## Problem to solve
The response must be a precise copy of the records that follow.

---- Listed records

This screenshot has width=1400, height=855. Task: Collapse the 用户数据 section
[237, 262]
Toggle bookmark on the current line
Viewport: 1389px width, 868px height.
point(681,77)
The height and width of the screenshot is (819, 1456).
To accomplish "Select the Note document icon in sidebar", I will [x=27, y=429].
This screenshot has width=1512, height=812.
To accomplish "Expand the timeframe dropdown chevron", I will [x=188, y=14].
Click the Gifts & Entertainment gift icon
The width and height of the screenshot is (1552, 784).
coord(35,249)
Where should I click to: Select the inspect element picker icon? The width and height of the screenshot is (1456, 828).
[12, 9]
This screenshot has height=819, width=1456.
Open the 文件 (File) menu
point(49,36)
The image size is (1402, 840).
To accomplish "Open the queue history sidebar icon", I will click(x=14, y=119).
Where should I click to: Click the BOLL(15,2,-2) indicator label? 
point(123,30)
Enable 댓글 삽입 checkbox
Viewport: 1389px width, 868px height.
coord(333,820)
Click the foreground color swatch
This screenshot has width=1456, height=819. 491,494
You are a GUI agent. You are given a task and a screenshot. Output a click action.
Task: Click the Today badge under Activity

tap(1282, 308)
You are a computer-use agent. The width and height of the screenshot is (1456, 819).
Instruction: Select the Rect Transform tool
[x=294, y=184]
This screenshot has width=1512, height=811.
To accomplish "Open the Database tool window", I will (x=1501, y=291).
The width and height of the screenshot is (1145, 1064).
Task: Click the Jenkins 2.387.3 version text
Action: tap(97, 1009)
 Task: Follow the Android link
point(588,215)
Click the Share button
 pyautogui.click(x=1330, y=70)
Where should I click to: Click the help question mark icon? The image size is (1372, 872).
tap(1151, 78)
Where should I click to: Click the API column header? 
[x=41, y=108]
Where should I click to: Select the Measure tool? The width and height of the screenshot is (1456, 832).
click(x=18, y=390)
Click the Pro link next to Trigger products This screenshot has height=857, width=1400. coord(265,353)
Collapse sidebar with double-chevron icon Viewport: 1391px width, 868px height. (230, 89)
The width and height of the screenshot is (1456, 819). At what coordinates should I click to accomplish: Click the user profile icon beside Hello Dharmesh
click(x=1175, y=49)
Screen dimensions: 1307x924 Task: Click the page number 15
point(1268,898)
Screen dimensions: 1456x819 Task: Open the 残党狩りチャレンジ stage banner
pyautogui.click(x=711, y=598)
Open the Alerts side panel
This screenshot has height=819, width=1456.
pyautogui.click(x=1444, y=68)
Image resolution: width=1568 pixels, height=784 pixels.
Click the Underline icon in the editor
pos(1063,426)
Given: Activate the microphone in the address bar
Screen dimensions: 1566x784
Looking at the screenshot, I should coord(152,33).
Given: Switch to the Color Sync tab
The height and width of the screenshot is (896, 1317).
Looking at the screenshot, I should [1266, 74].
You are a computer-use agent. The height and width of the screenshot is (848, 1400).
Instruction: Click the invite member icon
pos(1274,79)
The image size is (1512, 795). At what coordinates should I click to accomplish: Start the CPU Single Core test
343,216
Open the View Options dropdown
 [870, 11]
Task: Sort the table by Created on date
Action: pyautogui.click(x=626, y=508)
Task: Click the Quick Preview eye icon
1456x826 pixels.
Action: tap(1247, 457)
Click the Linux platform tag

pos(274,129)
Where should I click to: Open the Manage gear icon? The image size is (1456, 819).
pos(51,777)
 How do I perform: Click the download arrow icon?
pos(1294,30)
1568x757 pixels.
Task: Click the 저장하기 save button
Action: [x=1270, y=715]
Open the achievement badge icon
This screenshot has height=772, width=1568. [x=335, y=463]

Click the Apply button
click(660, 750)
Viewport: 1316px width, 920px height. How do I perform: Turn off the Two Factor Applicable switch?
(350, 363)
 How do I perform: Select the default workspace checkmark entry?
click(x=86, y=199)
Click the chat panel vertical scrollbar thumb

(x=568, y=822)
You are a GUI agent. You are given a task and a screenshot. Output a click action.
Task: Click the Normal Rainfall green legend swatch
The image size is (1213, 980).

--------

## Answer for the task
This screenshot has width=1400, height=855. Task: Collapse the 用户数据 section
[237, 262]
Toggle bookmark on the current line
Viewport: 1389px width, 868px height.
point(681,77)
The height and width of the screenshot is (819, 1456).
To accomplish "Select the Note document icon in sidebar", I will [x=27, y=429].
This screenshot has width=1512, height=812.
To accomplish "Expand the timeframe dropdown chevron", I will [x=188, y=14].
Click the Gifts & Entertainment gift icon
The width and height of the screenshot is (1552, 784).
coord(35,249)
Where should I click to: Select the inspect element picker icon? The width and height of the screenshot is (1456, 828).
[12, 9]
This screenshot has height=819, width=1456.
Open the 文件 (File) menu
point(49,36)
The image size is (1402, 840).
To accomplish "Open the queue history sidebar icon", I will click(x=14, y=119).
Where should I click to: Click the BOLL(15,2,-2) indicator label? 
point(123,30)
Enable 댓글 삽입 checkbox
Viewport: 1389px width, 868px height.
coord(333,820)
Click the foreground color swatch
This screenshot has width=1456, height=819. 491,494
You are a GUI agent. You are given a task and a screenshot. Output a click action.
Task: Click the Today badge under Activity

tap(1282, 308)
You are a computer-use agent. The width and height of the screenshot is (1456, 819).
Instruction: Select the Rect Transform tool
[x=294, y=184]
This screenshot has width=1512, height=811.
To accomplish "Open the Database tool window", I will (x=1501, y=291).
The width and height of the screenshot is (1145, 1064).
Task: Click the Jenkins 2.387.3 version text
Action: tap(97, 1009)
 Task: Follow the Android link
point(588,215)
Click the Share button
 pyautogui.click(x=1330, y=70)
Where should I click to: Click the help question mark icon? The image size is (1372, 872).
tap(1151, 78)
Where should I click to: Click the API column header? 
[x=41, y=108]
Where should I click to: Select the Measure tool? The width and height of the screenshot is (1456, 832).
click(x=18, y=390)
Click the Pro link next to Trigger products This screenshot has height=857, width=1400. coord(265,353)
Collapse sidebar with double-chevron icon Viewport: 1391px width, 868px height. (230, 89)
The width and height of the screenshot is (1456, 819). At what coordinates should I click to accomplish: Click the user profile icon beside Hello Dharmesh
click(x=1175, y=49)
Screen dimensions: 1307x924 Task: Click the page number 15
point(1268,898)
Screen dimensions: 1456x819 Task: Open the 残党狩りチャレンジ stage banner
pyautogui.click(x=711, y=598)
Open the Alerts side panel
This screenshot has height=819, width=1456.
pyautogui.click(x=1444, y=68)
Image resolution: width=1568 pixels, height=784 pixels.
Click the Underline icon in the editor
pos(1063,426)
Given: Activate the microphone in the address bar
Screen dimensions: 1566x784
Looking at the screenshot, I should coord(152,33).
Given: Switch to the Color Sync tab
The height and width of the screenshot is (896, 1317).
Looking at the screenshot, I should [1266, 74].
You are a computer-use agent. The height and width of the screenshot is (848, 1400).
Instruction: Click the invite member icon
pos(1274,79)
The image size is (1512, 795). At what coordinates should I click to accomplish: Start the CPU Single Core test
343,216
Open the View Options dropdown
 [870, 11]
Task: Sort the table by Created on date
Action: pyautogui.click(x=626, y=508)
Task: Click the Quick Preview eye icon
1456x826 pixels.
Action: tap(1247, 457)
Click the Linux platform tag

pos(274,129)
Where should I click to: Open the Manage gear icon? The image size is (1456, 819).
pos(51,777)
 How do I perform: Click the download arrow icon?
pos(1294,30)
1568x757 pixels.
Task: Click the 저장하기 save button
Action: [x=1270, y=715]
Open the achievement badge icon
This screenshot has height=772, width=1568. [x=335, y=463]

Click the Apply button
click(660, 750)
Viewport: 1316px width, 920px height. How do I perform: Turn off the Two Factor Applicable switch?
(350, 363)
 How do I perform: Select the default workspace checkmark entry?
click(x=86, y=199)
Click the chat panel vertical scrollbar thumb

(x=568, y=822)
You are a GUI agent. You are given a task and a screenshot. Output a click action.
Task: Click the Normal Rainfall green legend swatch
The image size is (1213, 980).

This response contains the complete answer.